Exercise instructions:
Look below and pull out each line with the word "Toggle".

Dataset extract:
◇ ◇ ◇ ◇
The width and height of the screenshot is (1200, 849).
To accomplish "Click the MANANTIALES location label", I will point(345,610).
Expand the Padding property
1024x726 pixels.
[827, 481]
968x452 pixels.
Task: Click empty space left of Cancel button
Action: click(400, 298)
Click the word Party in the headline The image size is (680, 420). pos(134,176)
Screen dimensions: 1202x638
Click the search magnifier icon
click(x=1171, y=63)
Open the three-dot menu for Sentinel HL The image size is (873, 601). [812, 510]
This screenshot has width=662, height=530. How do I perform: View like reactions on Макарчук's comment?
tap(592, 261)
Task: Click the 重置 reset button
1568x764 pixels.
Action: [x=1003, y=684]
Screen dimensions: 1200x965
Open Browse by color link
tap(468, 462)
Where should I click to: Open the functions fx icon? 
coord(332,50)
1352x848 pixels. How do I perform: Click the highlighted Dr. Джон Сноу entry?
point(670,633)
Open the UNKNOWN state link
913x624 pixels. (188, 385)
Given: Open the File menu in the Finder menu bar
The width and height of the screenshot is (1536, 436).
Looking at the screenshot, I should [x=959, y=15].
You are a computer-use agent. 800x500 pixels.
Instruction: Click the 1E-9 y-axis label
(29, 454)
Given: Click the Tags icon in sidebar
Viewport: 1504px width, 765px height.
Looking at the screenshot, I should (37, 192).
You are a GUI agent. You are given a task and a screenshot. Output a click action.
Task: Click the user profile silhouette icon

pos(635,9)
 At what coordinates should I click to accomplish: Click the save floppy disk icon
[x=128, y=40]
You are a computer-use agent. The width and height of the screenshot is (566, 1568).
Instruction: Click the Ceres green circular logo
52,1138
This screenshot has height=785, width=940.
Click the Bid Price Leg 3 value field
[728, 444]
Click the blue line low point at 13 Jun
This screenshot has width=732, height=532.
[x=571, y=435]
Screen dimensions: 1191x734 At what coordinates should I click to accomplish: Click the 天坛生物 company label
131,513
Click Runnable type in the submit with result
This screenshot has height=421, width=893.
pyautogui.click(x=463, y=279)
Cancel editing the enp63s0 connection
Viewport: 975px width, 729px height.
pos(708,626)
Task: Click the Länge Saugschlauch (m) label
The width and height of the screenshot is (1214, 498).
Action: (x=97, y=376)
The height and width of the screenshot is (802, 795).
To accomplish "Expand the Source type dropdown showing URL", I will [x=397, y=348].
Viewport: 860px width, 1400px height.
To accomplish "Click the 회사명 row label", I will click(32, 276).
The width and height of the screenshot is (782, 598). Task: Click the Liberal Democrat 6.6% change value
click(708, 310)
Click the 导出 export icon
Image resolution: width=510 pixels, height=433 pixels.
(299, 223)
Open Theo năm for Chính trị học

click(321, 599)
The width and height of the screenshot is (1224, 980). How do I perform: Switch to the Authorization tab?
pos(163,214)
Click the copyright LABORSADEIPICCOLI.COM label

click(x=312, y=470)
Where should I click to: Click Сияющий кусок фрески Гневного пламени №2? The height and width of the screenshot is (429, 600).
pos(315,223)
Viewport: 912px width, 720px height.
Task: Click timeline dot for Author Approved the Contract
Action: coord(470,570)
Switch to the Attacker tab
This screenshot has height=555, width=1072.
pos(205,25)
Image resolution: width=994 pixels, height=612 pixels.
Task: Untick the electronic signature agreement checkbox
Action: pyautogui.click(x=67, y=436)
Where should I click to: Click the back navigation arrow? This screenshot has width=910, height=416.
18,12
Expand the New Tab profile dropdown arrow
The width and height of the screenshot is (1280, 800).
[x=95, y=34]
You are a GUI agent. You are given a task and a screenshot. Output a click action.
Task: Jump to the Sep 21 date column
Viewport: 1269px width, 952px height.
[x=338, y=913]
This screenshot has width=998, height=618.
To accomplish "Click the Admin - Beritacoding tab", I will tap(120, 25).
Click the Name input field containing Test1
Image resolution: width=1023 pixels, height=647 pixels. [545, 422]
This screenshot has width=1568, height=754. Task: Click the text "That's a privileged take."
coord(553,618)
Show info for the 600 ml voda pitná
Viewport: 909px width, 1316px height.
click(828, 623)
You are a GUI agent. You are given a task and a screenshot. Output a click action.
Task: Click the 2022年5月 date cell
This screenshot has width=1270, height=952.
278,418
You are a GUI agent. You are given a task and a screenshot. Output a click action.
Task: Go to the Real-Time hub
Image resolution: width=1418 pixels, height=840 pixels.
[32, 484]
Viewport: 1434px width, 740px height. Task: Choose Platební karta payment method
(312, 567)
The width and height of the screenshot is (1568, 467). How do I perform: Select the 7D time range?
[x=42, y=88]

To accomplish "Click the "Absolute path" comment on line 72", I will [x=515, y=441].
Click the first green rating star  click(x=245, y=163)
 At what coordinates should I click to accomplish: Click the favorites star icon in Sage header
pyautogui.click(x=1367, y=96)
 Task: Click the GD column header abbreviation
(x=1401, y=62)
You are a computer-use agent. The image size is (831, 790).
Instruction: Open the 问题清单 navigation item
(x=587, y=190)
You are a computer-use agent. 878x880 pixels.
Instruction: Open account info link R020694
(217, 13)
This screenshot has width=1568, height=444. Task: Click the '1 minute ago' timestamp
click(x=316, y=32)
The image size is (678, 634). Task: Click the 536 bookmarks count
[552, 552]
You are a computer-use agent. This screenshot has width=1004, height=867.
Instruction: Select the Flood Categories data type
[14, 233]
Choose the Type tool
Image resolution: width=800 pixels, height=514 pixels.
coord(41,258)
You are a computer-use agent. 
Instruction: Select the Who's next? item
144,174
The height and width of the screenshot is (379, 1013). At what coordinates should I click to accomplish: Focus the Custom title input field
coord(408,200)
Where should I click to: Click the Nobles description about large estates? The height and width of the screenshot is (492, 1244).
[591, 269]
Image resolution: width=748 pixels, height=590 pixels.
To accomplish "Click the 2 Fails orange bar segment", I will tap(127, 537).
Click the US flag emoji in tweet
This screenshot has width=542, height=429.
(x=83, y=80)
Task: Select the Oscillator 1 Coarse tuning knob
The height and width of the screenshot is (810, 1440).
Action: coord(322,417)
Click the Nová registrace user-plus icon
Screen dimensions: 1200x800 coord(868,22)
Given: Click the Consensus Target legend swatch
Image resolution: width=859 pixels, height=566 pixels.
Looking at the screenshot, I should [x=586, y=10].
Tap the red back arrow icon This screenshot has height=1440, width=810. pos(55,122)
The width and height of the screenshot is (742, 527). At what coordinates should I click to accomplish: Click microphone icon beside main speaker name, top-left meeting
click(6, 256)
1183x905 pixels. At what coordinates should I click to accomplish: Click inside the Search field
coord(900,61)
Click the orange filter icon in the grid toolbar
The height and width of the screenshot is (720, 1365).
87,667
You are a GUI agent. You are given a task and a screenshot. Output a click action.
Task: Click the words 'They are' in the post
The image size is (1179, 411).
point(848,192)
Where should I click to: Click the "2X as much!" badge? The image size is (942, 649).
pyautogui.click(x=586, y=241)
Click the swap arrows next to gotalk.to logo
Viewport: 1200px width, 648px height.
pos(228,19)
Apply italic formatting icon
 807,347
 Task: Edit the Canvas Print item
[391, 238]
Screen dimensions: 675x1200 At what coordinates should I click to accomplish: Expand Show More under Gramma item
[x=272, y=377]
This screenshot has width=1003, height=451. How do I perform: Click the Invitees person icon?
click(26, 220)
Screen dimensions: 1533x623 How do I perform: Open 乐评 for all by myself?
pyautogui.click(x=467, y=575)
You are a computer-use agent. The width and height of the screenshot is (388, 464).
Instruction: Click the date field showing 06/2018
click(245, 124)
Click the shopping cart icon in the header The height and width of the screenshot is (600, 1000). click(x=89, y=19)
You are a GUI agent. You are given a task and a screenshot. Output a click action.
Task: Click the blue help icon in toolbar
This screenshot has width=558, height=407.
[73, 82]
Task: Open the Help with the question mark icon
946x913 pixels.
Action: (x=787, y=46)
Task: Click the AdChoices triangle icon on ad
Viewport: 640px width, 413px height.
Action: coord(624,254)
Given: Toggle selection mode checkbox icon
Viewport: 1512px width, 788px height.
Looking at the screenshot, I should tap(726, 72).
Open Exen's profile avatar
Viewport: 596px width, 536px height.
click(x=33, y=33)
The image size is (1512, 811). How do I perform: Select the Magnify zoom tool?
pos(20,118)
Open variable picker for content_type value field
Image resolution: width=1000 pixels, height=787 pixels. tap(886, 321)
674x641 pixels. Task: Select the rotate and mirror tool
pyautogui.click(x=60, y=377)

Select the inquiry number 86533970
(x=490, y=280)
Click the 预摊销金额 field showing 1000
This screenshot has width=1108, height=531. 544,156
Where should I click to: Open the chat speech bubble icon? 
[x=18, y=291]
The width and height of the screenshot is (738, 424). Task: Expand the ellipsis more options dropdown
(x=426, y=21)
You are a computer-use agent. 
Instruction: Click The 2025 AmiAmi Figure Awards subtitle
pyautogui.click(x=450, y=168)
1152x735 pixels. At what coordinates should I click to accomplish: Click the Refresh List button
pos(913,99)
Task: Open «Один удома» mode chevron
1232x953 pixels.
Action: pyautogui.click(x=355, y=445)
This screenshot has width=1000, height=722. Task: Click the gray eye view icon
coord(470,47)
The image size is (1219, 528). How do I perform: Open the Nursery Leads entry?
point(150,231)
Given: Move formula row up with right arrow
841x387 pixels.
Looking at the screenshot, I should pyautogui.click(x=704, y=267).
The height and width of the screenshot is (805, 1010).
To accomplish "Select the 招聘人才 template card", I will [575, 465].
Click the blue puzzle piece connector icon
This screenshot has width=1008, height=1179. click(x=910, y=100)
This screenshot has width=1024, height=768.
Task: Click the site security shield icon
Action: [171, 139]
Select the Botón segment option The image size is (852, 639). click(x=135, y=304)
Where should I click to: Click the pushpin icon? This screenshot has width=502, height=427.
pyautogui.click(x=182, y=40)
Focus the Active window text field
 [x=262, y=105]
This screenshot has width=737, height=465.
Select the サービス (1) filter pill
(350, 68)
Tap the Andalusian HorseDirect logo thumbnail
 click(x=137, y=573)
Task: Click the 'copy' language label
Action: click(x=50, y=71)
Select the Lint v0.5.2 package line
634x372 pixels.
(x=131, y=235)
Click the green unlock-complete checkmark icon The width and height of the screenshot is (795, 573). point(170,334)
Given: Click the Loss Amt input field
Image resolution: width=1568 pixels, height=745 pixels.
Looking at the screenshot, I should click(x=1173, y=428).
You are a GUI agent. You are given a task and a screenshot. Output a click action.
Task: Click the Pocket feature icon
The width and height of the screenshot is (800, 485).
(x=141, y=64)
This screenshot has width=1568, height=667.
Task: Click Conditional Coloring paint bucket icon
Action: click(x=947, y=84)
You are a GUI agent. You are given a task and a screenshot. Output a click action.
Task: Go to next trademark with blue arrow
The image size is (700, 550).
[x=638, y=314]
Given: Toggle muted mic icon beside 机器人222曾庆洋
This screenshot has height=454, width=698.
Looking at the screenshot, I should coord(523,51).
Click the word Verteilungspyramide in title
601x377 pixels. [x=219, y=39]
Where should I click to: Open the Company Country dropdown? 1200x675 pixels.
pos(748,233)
◇ ◇ ◇ ◇
Output below:
Given: Toggle selection mode checkbox icon
Given: Toggle muted mic icon beside 机器人222曾庆洋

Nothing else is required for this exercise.